Homeowner’s insurance basics
Before your loan closes, your lender may require you to show proof that you have purchased a homeowner’s insurance policy.
This type of insurance, sometimes referred to as hazard insurance, protects your home from fire, wind, vandalism and other hazards.
If you’ve never shopped for this type of insurance before, there are some variables to be aware of that will affect the price of the policy as well as the coverage it provides.
Where to shop
Start by contacting your auto or renter’s insurance provider. It’s best to go with a company with which you have some history. Call your agent and ask for prices and options for a homeowner’s policy. If you don’t already have an insurance agent, ask friends and family members for recommendations. You also might consider an insurer recommended by your credit union, which typically offer attractive rates.
Your homeowner’s insurance policy will list separate coverage amounts for the structure, your personal property, personal liability and guest medical. The coverage for the structure will be set at an amount equal to the cost of replacing the structure if it should be completely destroyed. Your insurance agent will calculate this figure. The personal property coverage is intended to cover your possessions, such as furniture, appliances, clothing, linens, housewares and other items that may be lost in a covered disaster. Personal liability and guest medical coverages are intended to protect you if someone sues you after being injured in your home.
You may qualify for discounts on your policy if you carry auto insurance with the same carrier, or if you protect your home from burglary by installing a security system. You also may get lower rates if you install water or natural gas sensors that can help prevent costly claims by sniffing out potential dangers before they get out of control. Ask your agent about these and any other discounts to help keep your costs manageable.

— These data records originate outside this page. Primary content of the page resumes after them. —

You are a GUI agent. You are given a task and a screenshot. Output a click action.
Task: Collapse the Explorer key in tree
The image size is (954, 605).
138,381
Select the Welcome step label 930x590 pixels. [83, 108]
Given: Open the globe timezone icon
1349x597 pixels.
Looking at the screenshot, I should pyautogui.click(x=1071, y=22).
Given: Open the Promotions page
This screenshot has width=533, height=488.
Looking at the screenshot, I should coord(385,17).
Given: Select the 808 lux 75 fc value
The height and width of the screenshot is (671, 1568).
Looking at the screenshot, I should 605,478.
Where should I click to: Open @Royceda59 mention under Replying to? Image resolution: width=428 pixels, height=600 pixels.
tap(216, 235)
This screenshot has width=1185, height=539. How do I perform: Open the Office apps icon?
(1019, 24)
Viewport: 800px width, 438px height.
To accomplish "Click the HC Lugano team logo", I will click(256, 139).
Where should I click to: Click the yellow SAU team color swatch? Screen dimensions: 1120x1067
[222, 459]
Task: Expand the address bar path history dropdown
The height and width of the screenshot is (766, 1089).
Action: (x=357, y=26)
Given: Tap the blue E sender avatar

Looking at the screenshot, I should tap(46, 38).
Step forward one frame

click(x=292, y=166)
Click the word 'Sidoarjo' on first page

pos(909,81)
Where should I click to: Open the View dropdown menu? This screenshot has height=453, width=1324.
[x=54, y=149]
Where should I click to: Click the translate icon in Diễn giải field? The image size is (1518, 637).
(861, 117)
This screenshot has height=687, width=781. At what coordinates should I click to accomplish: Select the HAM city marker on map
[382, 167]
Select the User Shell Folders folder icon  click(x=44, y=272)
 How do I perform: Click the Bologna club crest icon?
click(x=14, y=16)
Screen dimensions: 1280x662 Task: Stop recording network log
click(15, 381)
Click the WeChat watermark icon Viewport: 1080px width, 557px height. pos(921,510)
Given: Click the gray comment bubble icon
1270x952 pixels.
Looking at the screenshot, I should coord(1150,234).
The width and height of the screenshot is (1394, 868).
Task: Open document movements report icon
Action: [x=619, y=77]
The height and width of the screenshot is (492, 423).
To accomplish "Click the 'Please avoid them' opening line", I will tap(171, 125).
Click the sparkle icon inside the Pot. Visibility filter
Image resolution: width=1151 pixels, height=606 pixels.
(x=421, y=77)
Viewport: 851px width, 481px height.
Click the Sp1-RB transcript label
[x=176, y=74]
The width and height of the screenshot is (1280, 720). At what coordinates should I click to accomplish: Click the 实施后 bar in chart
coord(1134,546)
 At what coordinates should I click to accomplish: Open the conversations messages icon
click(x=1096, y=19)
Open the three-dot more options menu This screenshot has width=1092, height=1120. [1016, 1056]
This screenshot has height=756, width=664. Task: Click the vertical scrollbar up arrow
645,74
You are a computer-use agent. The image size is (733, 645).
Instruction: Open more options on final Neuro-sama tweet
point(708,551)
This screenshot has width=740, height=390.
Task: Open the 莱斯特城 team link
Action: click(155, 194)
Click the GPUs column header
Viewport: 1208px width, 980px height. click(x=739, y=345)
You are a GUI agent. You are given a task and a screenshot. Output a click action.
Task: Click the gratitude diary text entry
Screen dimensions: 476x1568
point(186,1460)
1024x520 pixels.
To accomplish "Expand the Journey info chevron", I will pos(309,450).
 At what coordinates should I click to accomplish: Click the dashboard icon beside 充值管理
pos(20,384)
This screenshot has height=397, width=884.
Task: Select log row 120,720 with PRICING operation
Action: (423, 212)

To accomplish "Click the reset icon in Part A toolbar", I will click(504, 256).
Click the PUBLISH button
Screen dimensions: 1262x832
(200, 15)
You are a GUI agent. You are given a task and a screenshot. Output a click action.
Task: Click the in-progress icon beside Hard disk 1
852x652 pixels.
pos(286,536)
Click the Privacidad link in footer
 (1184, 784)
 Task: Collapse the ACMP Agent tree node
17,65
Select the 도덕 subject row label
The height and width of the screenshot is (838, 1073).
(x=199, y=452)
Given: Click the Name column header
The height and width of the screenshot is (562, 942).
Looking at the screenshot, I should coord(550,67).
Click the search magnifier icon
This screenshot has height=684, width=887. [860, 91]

If your home is located in a high-risk area, as defined by the Federal Emergency Management Association’s floodplain maps, you will likely be required to purchase flood insurance to get a federally insured mortgage.
According to FloodSmart.gov, even homeowners outside flood-prone areas should consider buying flood insurance.
“Flooding occurs in moderate-to-low risk areas as well as in high-risk areas,” the FloodSmart website says. “Poor drainage systems, rapid accumulation of rainfall, snowmelt, and broken water mains can all result in flood.”